Few years ago, I did an academic exercise to understand why ThreadPool.UnsafeQueueNativeOverlapped generally gives better throughput than ThreadPool.QueueUserWorkItem. At that time, I was digging into WCF and was just curious to know why it was the preferred approach for WCF. Last year, I and my team built an application for running scheduled work in the background. It is a vanilla Windows service with the ability to plugin different types of handlers to handle different types of work. Handling high work loads and running arbitrary work handlers were our main goals. As I was writing dispatcher core for this toy, I decided to use IoThreadScheduler I had up in my sleeve.
Those who have reflected over System.ServiceModel assembly may find this name quite familiar. In fact the first implementation I had was pretty much identical to what’s in System.ServiceModel apart from the fact that it had eight priority levels (which we never ended up using anyway…
) instead of two.
Over time, I encountered some interesting scenarios introduced by some work handlers. The more I encountered these subtle cases, more I needed to observe the internal behavior of CLR thread pool. Unfortunately, it does not seem to have any performance counters and setting up the ETW trace for CLRs ETW trace support turned out to be a bit challenging after .NET 4.
So I built a small tool with custom performance counters to stress test the two scheduling mechanisms and measure the throughput. Based on the observations, I decided to write-up this post so that I could probably get some insights from the community out there poking into this area.
Before I start though, I must say, I couldn’t guarantee the accuracy of this information. This is based on different experiments I did, observations made in the kernel debugger, information I collected from several different resources (see resources section at the end of this blog) and briefrandom discussions I had with engineering folks in Windows and CLR teams.

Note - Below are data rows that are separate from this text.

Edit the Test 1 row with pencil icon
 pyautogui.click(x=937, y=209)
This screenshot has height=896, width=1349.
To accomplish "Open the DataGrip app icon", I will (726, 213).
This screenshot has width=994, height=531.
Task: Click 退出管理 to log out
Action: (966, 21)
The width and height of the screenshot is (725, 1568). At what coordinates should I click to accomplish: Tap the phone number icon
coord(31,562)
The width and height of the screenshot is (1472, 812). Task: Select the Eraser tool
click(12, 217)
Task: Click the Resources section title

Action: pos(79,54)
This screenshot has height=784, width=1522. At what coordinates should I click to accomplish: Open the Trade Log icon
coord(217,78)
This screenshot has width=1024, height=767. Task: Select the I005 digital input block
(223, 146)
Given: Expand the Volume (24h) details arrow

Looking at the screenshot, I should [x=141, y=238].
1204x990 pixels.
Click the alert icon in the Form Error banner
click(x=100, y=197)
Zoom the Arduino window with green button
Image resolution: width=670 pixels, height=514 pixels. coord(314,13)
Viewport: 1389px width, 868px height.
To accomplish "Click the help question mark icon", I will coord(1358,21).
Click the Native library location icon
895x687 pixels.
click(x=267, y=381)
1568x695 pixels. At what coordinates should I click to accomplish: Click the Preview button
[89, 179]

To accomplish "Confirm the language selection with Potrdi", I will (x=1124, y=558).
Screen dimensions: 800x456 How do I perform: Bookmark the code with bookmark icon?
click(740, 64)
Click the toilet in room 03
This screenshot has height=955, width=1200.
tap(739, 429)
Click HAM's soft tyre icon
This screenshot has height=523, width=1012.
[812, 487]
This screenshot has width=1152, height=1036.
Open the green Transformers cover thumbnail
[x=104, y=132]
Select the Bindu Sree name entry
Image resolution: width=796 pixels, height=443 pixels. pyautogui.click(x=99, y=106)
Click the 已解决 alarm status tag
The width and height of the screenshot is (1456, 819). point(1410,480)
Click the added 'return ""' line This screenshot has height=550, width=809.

A Quick Tour on Windows IO
When I first started looking at this several of years ago, I found my self scratching my head a few times as I had no idea of how IO completion ports play a role in scheduling. In my attempt to learn it, I figured that, exploring some Windows APIs is probably the best thing helped me to see how it all fits together.
In Windows, all IO operations are performed on virtual files. This abstraction gives a consistent interface to all IO devices attached to the system. Applications perform IO operations using file management functions. As a .NET developer, you don’t invoke these functions directly. But APIs provided with the framework (e.g. System.IO.File.Open()) do it for you.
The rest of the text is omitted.